_Task goal_
Locate each line in the rows below that contains the string "should" and copy those lines. Case counts.

_Dataset entries_
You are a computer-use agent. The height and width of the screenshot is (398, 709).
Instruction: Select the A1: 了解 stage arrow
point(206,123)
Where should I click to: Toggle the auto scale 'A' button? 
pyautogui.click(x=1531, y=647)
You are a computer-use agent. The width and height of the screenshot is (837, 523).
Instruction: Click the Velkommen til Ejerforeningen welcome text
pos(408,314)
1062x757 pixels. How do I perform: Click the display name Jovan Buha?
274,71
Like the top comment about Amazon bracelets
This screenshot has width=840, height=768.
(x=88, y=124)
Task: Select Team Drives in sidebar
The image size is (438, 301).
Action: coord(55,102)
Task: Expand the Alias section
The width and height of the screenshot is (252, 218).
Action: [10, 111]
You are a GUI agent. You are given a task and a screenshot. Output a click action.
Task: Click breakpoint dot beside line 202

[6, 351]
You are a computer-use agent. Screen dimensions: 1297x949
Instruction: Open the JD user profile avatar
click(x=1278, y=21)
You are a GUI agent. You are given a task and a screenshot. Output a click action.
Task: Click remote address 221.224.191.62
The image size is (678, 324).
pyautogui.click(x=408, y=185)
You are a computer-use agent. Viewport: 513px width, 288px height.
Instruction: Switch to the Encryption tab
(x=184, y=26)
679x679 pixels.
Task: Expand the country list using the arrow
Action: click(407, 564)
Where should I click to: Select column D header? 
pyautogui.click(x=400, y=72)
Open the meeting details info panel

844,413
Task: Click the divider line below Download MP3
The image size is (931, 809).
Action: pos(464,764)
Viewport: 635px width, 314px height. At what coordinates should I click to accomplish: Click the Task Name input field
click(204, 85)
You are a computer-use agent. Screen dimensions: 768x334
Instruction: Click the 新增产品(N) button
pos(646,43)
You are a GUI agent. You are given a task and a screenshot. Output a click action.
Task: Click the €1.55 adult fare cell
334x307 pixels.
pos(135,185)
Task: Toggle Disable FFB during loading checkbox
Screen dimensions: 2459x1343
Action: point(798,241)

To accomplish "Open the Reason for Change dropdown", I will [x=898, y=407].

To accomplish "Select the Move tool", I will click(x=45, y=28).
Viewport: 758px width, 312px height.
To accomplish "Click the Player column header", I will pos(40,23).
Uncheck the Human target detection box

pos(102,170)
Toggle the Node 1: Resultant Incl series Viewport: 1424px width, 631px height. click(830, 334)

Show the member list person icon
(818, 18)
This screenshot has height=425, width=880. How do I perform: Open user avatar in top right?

_Reply_
Where should I click to: Toggle the auto scale 'A' button? 
Where should I click to: Select column D header? 
Viewport: 635px width, 314px height. At what coordinates should I click to accomplish: Click the Task Name input field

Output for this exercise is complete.